"Anybody could have done it. You just have to read carefully what Mr Beethoven wrote."
More recently, with Melnikov, cellist Jean-Guihen Queyras and the Freiburger Barockorchester, she has been exploring Schumann, first in concert and now on a Harmonia Mundi CD/DVD coupling the Violin Concerto with the last of the composer's piano trios.
"It was really thrilling for the orchestra. They had been thinking about changing their name since they haven't focused on purely Baroque repertoire for quite a while."
Faust brings up the challenge of tuning at a higher, modern pitch, necessitating new woodwind instruments. "But it was wonderful working with musicians who were discovering this music, moving on from the worlds of Schubert and Mendelssohn rather then approaching it from later experiences with Shostakovich and Mahler."
Schumann's Violin Concerto is "completely visionary", she says. "There's nothing more beautiful than its slow movement."
She enthuses over its opening Allegro.
"It's an absolute masterpiece, a mix of Don Giovanni and Baroque, with a lot of Bach coming through," as well as the ghost theme, returning in the Finale "sending shivers all over your body".
Faust has a daunting catalogue of CDs, including a marvellous 2012 recording of Beethoven and Berg Concertos with the late Claudio Abbado, who she met in the last six or seven years of his life and immediately realised, "Here was a man constantly looking for the truth in music, never simply relying on old convictions."
Abbado's meticulous preparation meant that "an orchestra would go along with him and create an experience that was like a journey to Heaven".
Faust is looking forward to working with French conductor Lionel Bringuier next week on the Mendelssohn Concerto, which she first played at the age of 15.
"I was 15 when I entered the Leopold Mozart Competition and, when I won, I realised I could now play as a concerto soloist."
The Mendelssohn was her first choice. "From the first note to the last, it's so perfectly shaped. It's so well-balanced and so new and fresh."
She draws my attention to Mendelssohn's many innovations, such as opening with the soloist playing that sinuous, shapely tune.
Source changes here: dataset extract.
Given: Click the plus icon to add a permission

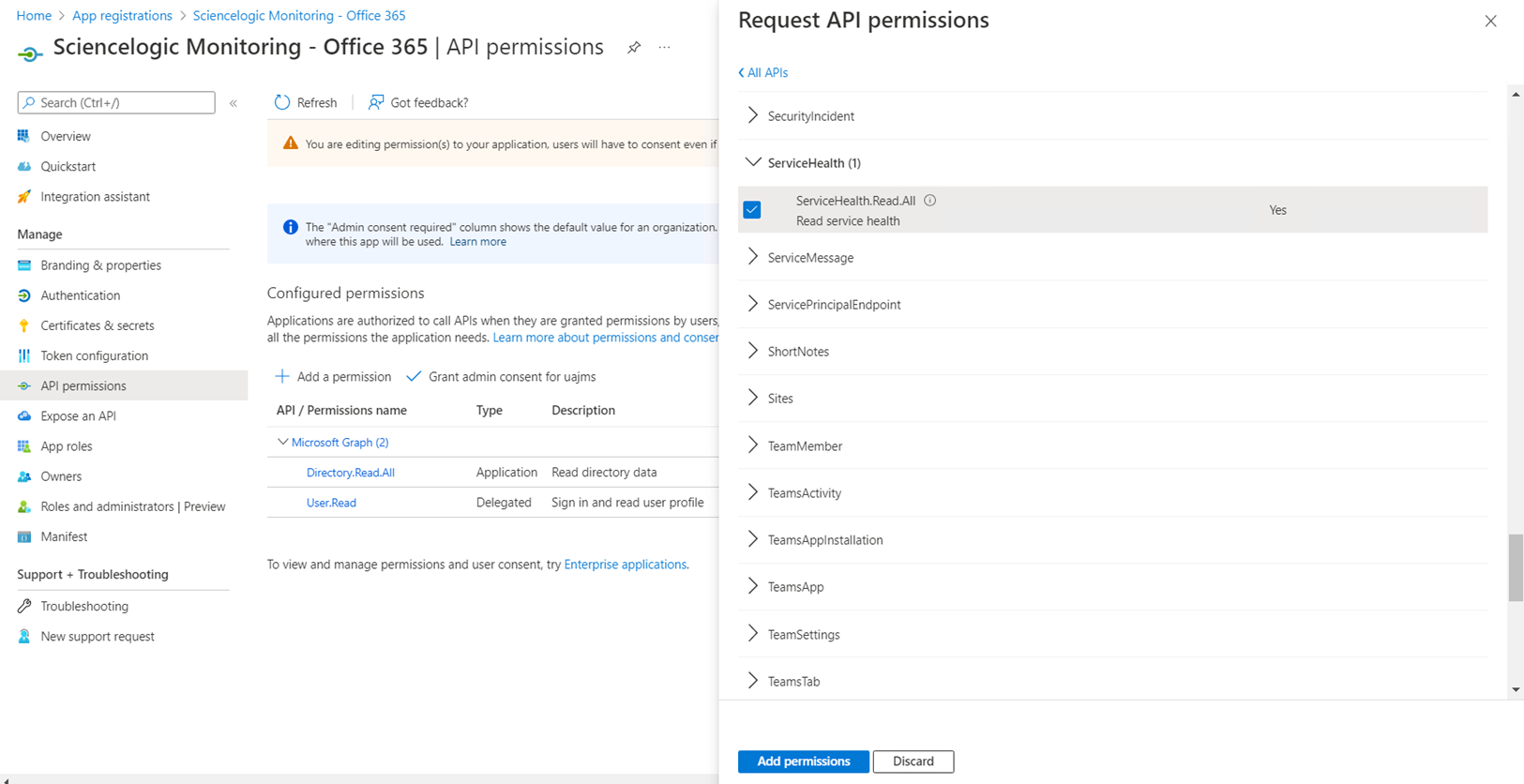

She also admires the composer's own written-out cadenza "and the way those beautiful ricochet chords lead into the return of that first melody".
"It's been copied many times. Schumann does the same thing, not only in the Concerto but also in his Phantasie."
I ask about the instrument that will bring us this freshest of concertos next week, her 1704 "Sleeping Beauty" Stradivarius.
The nickname comes from the fact that "The family who owned it kept it locked in a cupboard for 150 years as no one could play it," she laughs.
"It's not earthy or velvety in sound. It's luminous, extremely clear and silvery, which makes it just ideal for Mendelssohn."